Birinci Dünya Savaşı'nın bitimine müteakip başlayan kurtuluş mücadelesine olumlu veya olumsuz etki eden bir çok insanın yaşam hikayesini anlatan bir kitap. Mustafa Kemal Atatürk'ün etrafında ona destek olmak için bulunanlar ile bir şekilde karşısında olan kişileri öğrenmek için güzel bir eser. "Cumhuriyetin 100 günü"nü tamamlayan bir kitap.
Kitabın başındaki büyük figürlerin hayatları ve ilişkilerini okumak oldukça keyifli. Ayrıca değişen ittifaklar ve ilişkiler, büyük figürlerin karakterlerinin bunları nasıl etkilediğini öğrenmek de hoşuma gitti. Yalnız, hayatı doğal olarak çakışan birçok kişinin başlarından geçen ortak olayları, farklı kişilerin başlıkları altında birden fazla kez okumak biraz repetitif olmuş.
Cumhuriyet nasıl kuruldu sorusunu çok güzel cevaplandıran br kitap. Tarih derslerinde anlatıldığı gibi sadece iyi karakterleri değil, daha bşlamadan milli mücadeleye karşı olanlar, ilk başta destekleyip ters düşenlerle bütün karakterleri anlatan, bir çoğunu daha önce tanımadığımız ama iyiysiyle kötüsüyle çok önemli olan insanları anlatıyor.
Bu serinin diger kitabini okuduysaniz bunu ayrica okumaniza gerek pek yok aslinda.

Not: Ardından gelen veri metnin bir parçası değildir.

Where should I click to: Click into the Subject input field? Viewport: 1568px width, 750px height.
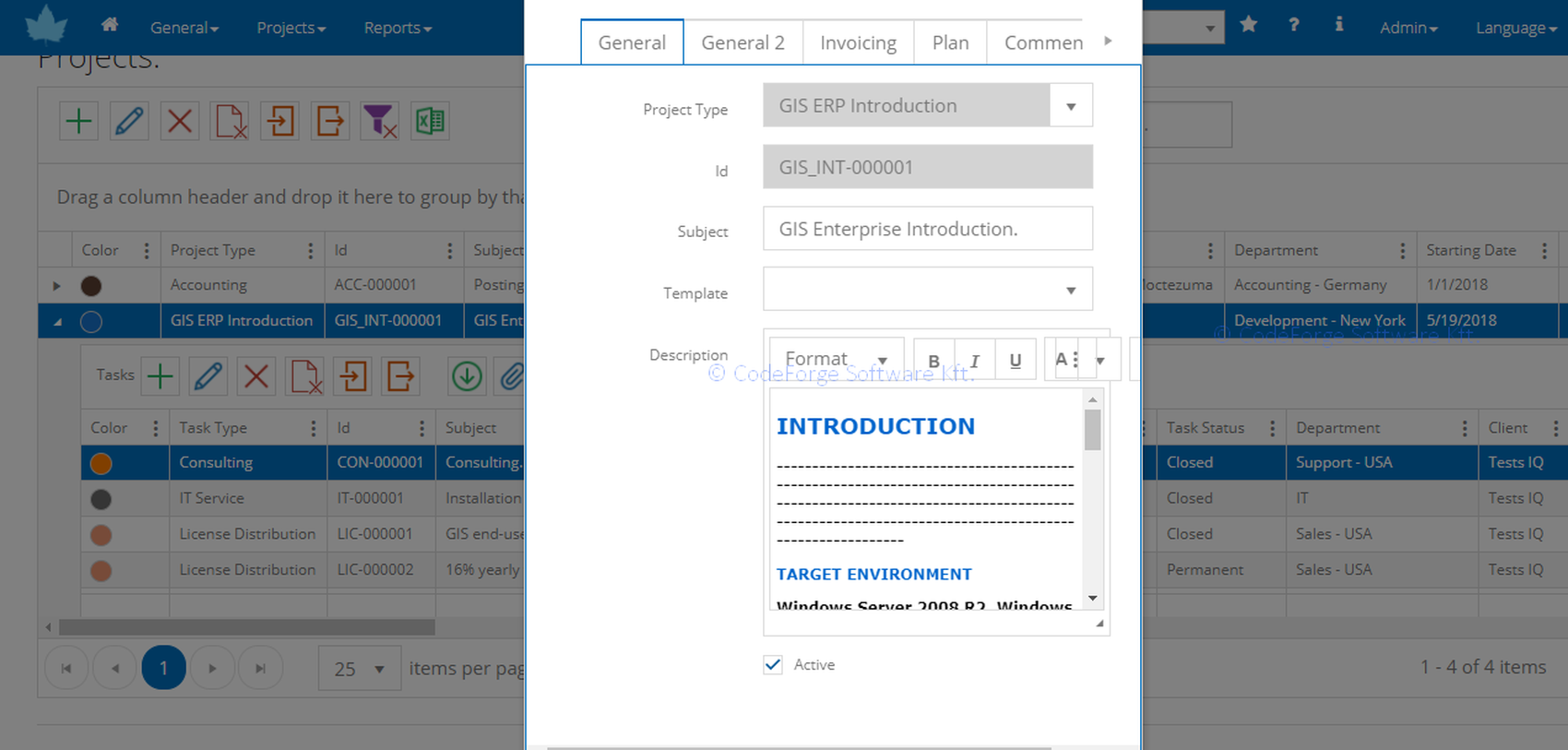927,229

Bu kitaptaki her sey digerinde daha detayli yer aliyor. O kitapta ismi gecmeyen kisilerle ilgili, bu kitapta paylasilan bilgiler ise wikipedia bilgisi olmanin otesine pek gecmemis. Normalde 3 yildiz veririm de Emrah Hoca'nin +1 de kendi marka degeri var. O yuzden 4 yildiz 😄
Ignore the first 10-20 names on the book and focus on the lesser known characters. First 20 names have the same anecdotes spilled out for different people. 2-3 pages for lesser known characters, bitesized and easy to follow, and more interesting because it's novel for many readers.
Milli mücadele döneminde yer alan kişileri inceleyen bu eser, konuya ilgi duyanlar için temel düzeyde kalmaktadır. Zaten yazar da daha fazla bilgi edinmek için kitabında listeye yer vermiştir. Bir noktada yer yer tekrara düşüyor olması ve bazı konuların tekrar tekrar yazılması hoş olmamış.

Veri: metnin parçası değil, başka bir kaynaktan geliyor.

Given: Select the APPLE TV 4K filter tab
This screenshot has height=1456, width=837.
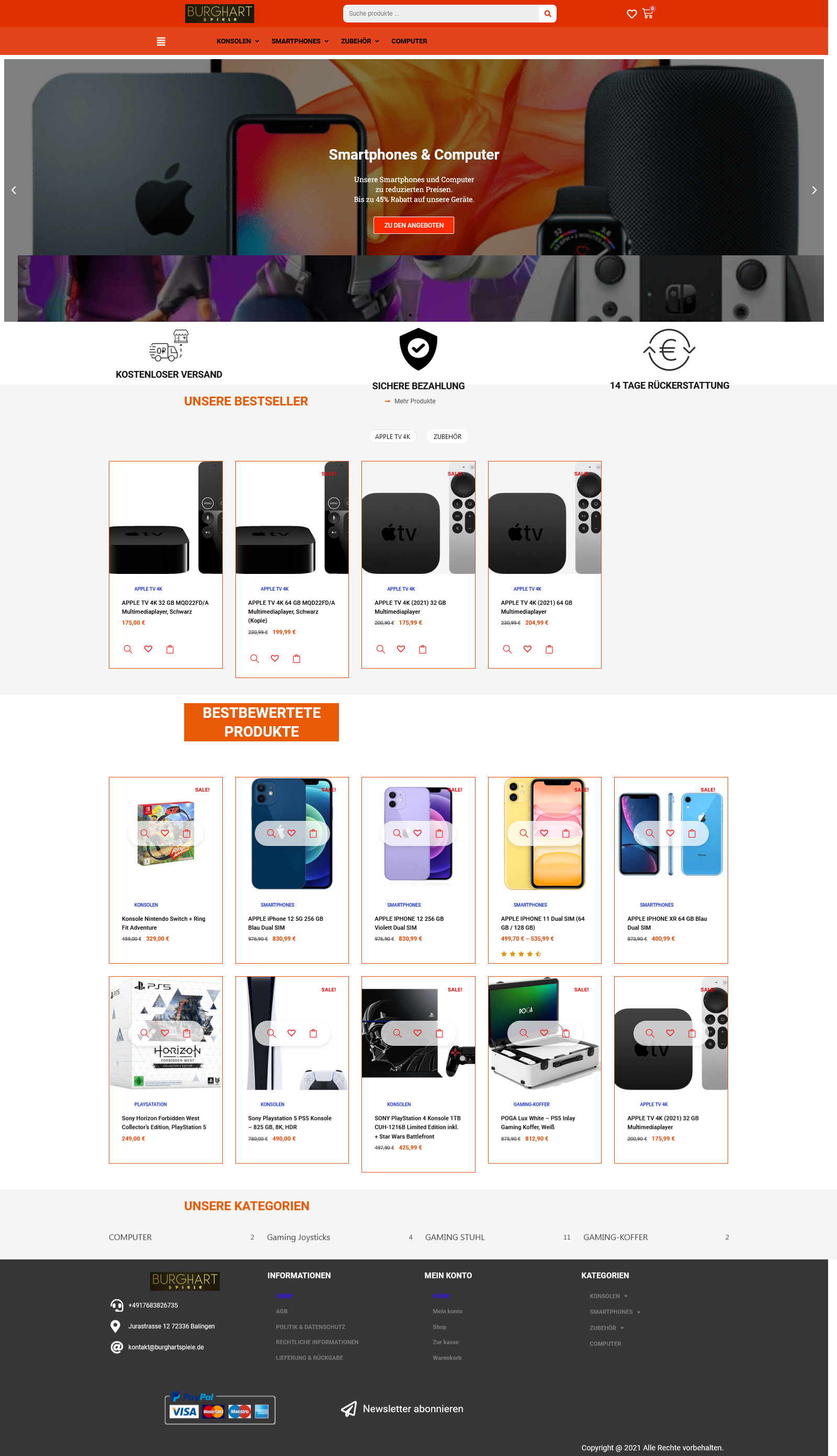Looking at the screenshot, I should pos(393,437).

kitabın ilk 3 bölümünü sanki 3 ayrı kişi birbirinden habersiz yazmış. mustafa kemal, kazım karabekir ve enver paşa biyografileri, birbirlerinin arasında geçen aynı anektodların, hikayelerin tekrar tekrar anlatılmasından oluşuyor. beklentim yüksekti ama şiştim valla
vikipediden okuyormuş hissi yarattı. belirli kişiler yönünden farklı aydınlatıcı bilgiler edindim ama bunun için 400 sayfalık kitabı okumama gerek yoktu diye düşünüyorum. aynı olayların tüm kitap boyunca her bir isim için tekrar tekrar anlatılmış olmasını da teknik olarak sıkıntılı buldum.
Genel olarak güzel olmakla birlikte biraz kendi içinde biraz tekrara düşmüş ve bahsettiği isimlerin büyük çoğunluğunda yüzeysel bir iki bilgi vermekten ileri gitmemiş. 100 isim fikri çok güzel fakat içerik çok da doyurucu değil.
Cumhuriyetin 100 günü’nü okuyanlar için ilk 100 sayfa çok tekrarlarla geçse de, Cumhuriyet’e yön vermiş kişilere ufak da olsa ışık tutan bir kitap. Bu ışığı takip etmeyi okuyucunun kendisine bırakmış hazırlanan okuma listesiyle.
Bazı kişiler uzun anlatılması gerekirken kısa geçilmiş, kısaca üzerinden geçilebilecekler ise detaylarla doldurulmuş gibi geldi. Ancak yine de her zaman bildiğimiz bilgilerin dışında bilgilerin verilmesi iyiydi.
Çok beğendim. Emrah Safa Gürkan Hocadan ufuk açıcı, farklı bir Kurtuluş ve Cumhuriyet değerlendirmesi. Okuduğum en objektif, tarafsız değerlendirmeydi diyebilirim.